The team dealt from the ideal, following up all perspectives, sharing ideas and knowledge among all stakeholders. Co-location of complementary services was a priority, with sterile processing next to surgery, for example, and every single aspect has a what/why relationship.
“Our goal was to develop a hospital that supports the provision of high-quality, compassionate healthcare at a technologically advanced, patient- and staff-friendly facility,” says W. Peter Daniels, president/chief executive officer of Elmhurst Memorial Healthcare.
St. Anthony Hospital posed several unique challenges. The original facility was 100 years old. To accommodate the desire of the hospital to maintain and expand on its status as the Trauma Center of the Rocky Mountain Region, and because its joint venture orthopedic hospital had to be in a particular market area, the project was relocated from its original home in downtown Denver to Lakewood, Colorado, a southwestern suburb.
In addition, the land, procured from the federal government and part of the Denver Federal Center, had a number of hazardous materials issues. To further complicate matters, construction began in 2008, just as the economy entered the stress of the financial crisis.
The project team was involved in the cleanup of the land, then on to design and construction. Key hospital leadership was involved initially; then, department managers reached out to the actual end users—physicians, nurses, and housekeeping staff—and came back with recommendations.
Once a detailed budget was established with multiple-priced alternatives, the project team sat down with top leadership to identify “must-have” program elements from a macro level, then worked backward, closely examining each component of the facility to see what was affordable. The luxury elements fell aside, and $500 million in programs was whittled down to $432 million, while maintaining key revenue generators and clinical components.
Blocking and stacking resulted in an efficient skeleton of the hospital where no beds were lost despite very tight budget constraints. Medical equipment was closely scrutinized, including equipment from the old hospital that could be reused. Even with the economic downturn, construction was never stopped. Close coordination with the construction manager allowed corresponding adjustments of the budget and schedule when necessary without affecting the delivery date.
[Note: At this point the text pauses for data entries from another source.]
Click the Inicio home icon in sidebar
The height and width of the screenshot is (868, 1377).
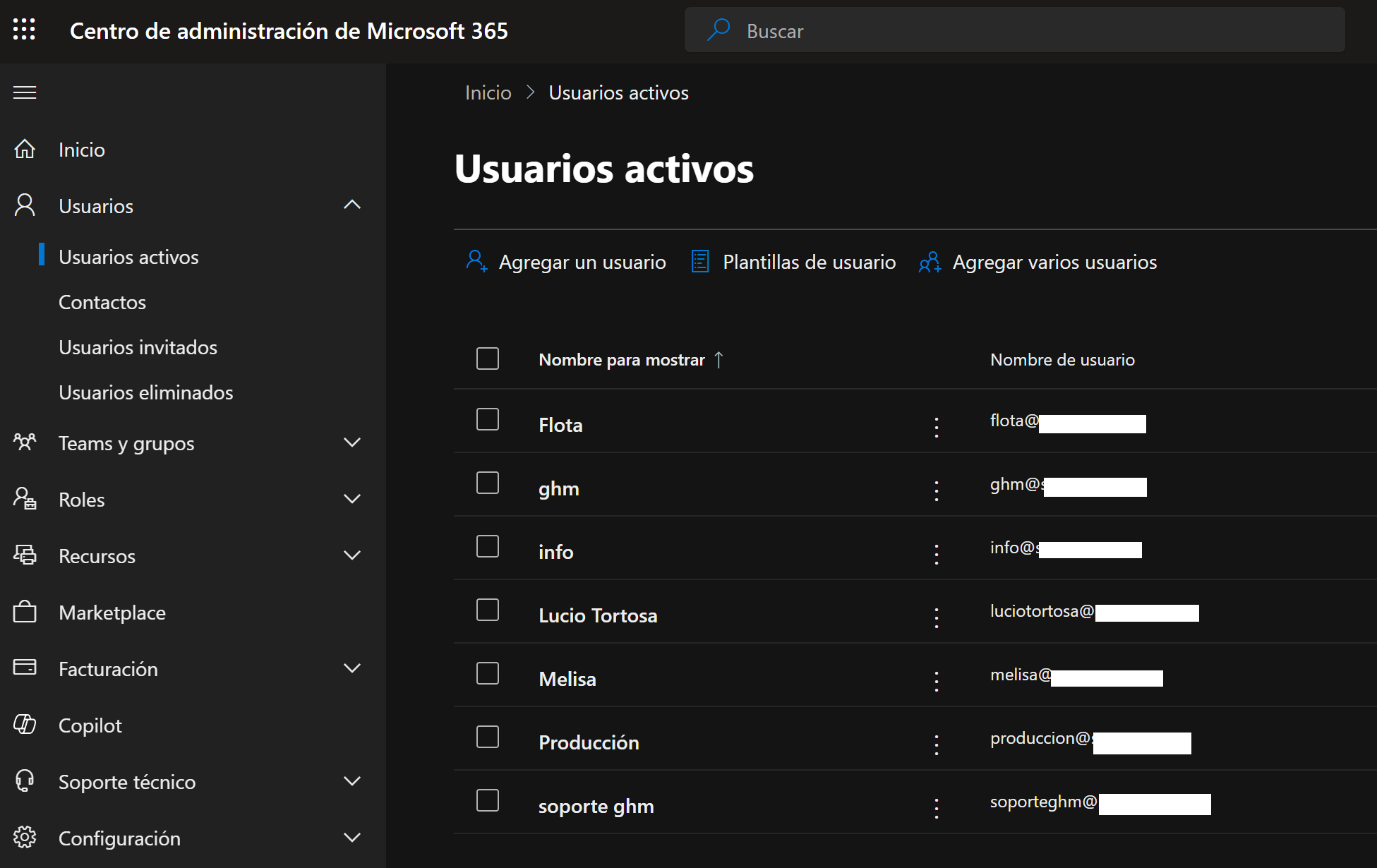click(25, 149)

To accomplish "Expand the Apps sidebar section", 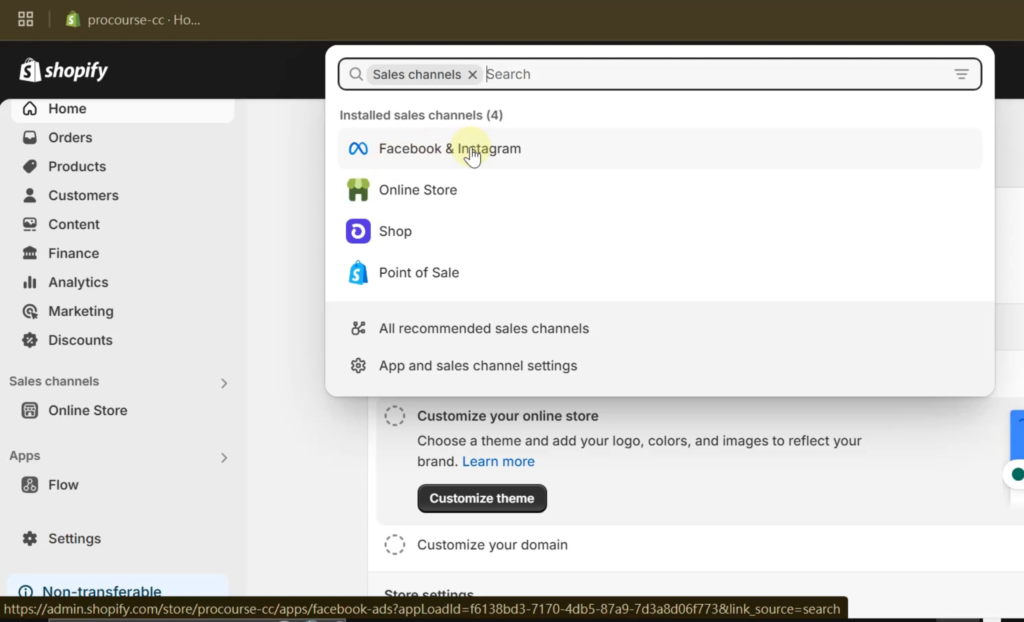I will pyautogui.click(x=224, y=458).
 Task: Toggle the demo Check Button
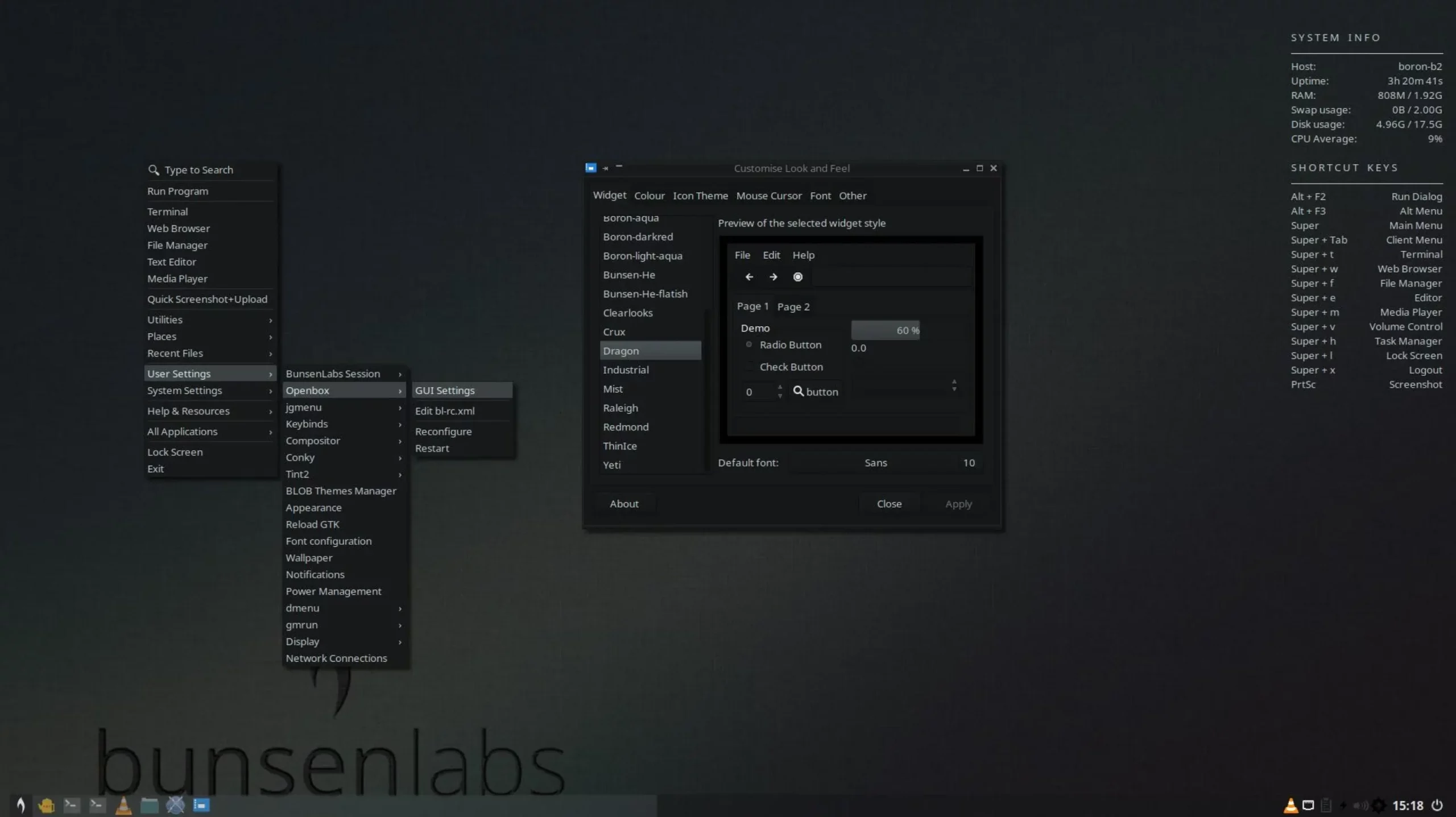pos(750,367)

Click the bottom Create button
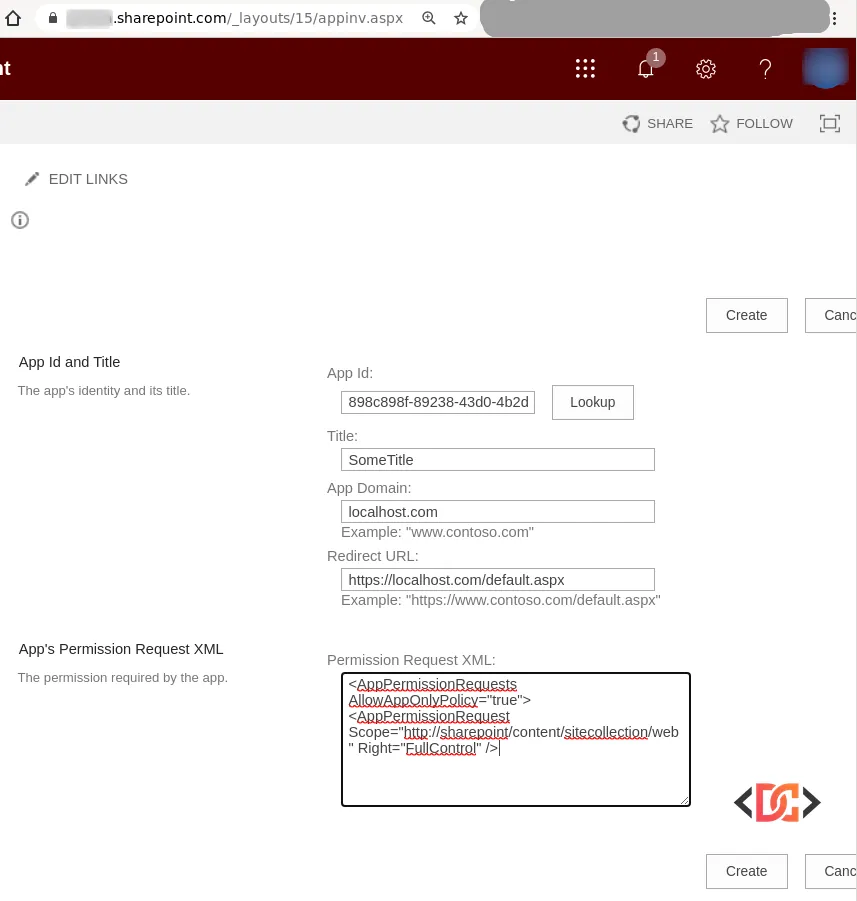pyautogui.click(x=746, y=871)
“A lot of care, thought, and diligence went into this new campus,” says St. Anthony Hospital Chief Financial Officer David Thompson. “Because of that planning, we are able to provide our patients with the most advanced healthcare technology, world-class medicine, and extraordinary healthcare at an environmentally responsible facility.”
Starting a project during the financial crisis didn’t stop Swedish Medical System from realizing what it saw as a great opportunity: establishing its brand outside of the downtown Seattle area by developing a new greenfield campus in Issaquah, Washington, an affluent growth suburb 15 to 20 miles away—and accomplishing a new way of defining the delivery of healthcare in the process.
Wellness orientation was the system’s goal. Its vision for the future was to create a community center of excellence that is ambulatory-focused. To pull this off, the team was kept small and nimble. All members understood collaboration.
As far as design, Swedish Medical Center Issaquah is not your parents’ hospital. The first thing you see is an outpatient medical office building (MOB). The entire medical center is inviting to the public, easy to navigate, and provides a sense of community and a focus on wellness.
Co-locating team players during the construction process was key; they worked hand-in-hand during the design process and construction. Several elements were prefabricated off-site, including bed headwalls, utility racks, and exterior panels of the building, which helped to mitigate problematic winter weather conditions.